Quelques 40% des adultes américains vivent dans un foyer où se trouve des armes à feu, estime le cabinet Pew Research Center.

Près de 23 millions d’unités ont été vendues en 2020, un record, selon Small Arms Analytics & Forecasting, qui table sur 20 millions pour 2021.

La pandémie et les manifestations contre la discrimination raciale ont contribué à une forte augmentation des homicides en 2020, même si les niveaux sont restés inférieurs aux pics des années 1990.

Et les tragédies américaines dans les écoles ou lieux publics font régulièrement les gros titres, mais plus de la moitié des 40.000 morts causées chaque année par des armes à feu sont des suicides.

Ginger Chandler, la cofondatrice du fabricant LodeStar Works, voit dans les systèmes d’authentification une barrière physique mais aussi psychologique aux incidents.

« Dans un moment de stress, la personne autorisée va se saisir de l’arme mais il y aura cette étape supplémentaire », note-t-elle. « Peut-être que cela leur donnera le temps de se dire, ‘est-ce que je veux vraiment faire ça?’ ».

Sa société compte commercialiser en 2023 un 9 mm qui peut être activé via une application mobile, directement avec un code secret ou encore par reconnaissance biométrique de l’empreinte digitale.

– Plus « intelligentes » mais toujours mortelles –

Les entreprises ne pourront sans doute pas compter sur les législateurs pour faire adopter leurs nouveaux engins. Le sujet divise les électeurs au point d’empêcher toute évolution des lois.

En 2000, le fabricant américain Smith & Wesson et le gouvernement de Bill Clinton s’étaient mis d’accord pour que les pistolets connectés fassent partie de réformes en vue de réduire la violence, mais le projet n’a pas tenu, face à l’opposition du puissant lobby des armes à feu.

De même, en 2002, une loi de l’Etat du New Jersey, qui aurait interdit les pistolets sans mécanisme d’authentification, avait suscité l’indignation. Elle n’a jamais été réellement appliquée, la technologie n’étant pas prête.

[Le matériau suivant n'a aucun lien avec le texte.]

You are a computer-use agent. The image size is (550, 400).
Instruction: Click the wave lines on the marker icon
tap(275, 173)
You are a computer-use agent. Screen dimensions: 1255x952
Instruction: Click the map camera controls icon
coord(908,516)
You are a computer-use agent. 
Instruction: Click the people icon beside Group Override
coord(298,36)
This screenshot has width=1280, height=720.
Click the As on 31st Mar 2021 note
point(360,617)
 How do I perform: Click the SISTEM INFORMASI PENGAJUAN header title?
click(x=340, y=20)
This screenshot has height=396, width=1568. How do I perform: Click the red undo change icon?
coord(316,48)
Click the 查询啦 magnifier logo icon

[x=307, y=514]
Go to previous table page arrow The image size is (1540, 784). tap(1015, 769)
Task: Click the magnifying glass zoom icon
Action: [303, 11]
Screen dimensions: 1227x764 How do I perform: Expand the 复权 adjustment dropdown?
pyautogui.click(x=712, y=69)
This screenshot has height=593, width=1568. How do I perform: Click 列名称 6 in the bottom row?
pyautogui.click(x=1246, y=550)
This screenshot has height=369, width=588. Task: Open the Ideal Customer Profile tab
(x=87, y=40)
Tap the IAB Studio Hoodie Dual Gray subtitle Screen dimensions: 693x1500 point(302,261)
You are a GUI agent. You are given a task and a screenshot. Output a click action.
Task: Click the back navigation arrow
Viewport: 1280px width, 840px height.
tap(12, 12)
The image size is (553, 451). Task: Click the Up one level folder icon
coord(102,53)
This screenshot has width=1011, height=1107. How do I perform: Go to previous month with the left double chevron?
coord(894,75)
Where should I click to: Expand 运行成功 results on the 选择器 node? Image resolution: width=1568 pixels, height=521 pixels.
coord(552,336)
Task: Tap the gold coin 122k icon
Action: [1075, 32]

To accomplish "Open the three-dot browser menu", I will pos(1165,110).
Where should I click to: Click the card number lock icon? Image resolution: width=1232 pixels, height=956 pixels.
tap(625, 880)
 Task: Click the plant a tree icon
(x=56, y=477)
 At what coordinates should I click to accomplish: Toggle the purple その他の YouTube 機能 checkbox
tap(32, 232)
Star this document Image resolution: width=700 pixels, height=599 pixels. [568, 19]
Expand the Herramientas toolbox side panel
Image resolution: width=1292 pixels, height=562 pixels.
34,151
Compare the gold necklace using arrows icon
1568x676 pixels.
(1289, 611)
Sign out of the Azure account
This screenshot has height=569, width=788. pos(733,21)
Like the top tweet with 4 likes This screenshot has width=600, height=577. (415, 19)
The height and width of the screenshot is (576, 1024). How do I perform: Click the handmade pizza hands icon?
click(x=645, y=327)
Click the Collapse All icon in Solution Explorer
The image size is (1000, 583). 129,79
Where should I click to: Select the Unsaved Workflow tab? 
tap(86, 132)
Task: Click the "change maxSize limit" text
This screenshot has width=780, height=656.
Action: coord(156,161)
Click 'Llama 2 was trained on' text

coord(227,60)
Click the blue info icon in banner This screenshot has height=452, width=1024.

Cette loi a finalement été transformée en 2019 en une simple obligation pour les armureries d’Etat de vendre ces armes de nouvelle génération quand elles seront commercialisées.

L’épisode de l’échec du fabricant allemand Armatix n’a pas aidé cette technologie non plus: en 2017, un hacker a contourné leur système d’identification avec des aimants.

Surtout, le concept ne fait pas même l’unanimité chez les partisans de la régulation des armes à feu.

Car connectées ou pas, ces armes restent mortelles. Et « peu de propriétaires à risque ou de familles vont acheter ces pistolets plus chers que les autres. Ils vont surtout plaire à ceux qui se souciaient déjà de la sécurité », souligne Daniel Webster, chercheur spécialiste du sujet à l’université Johns Hopkins.

Gareth Glaser, le cofondateur de LodeStar, ne veut pas se mêler aux débats politiques: « on préfère que le gouvernement ne s’en mêle pas et laisse le consommateur choisir ».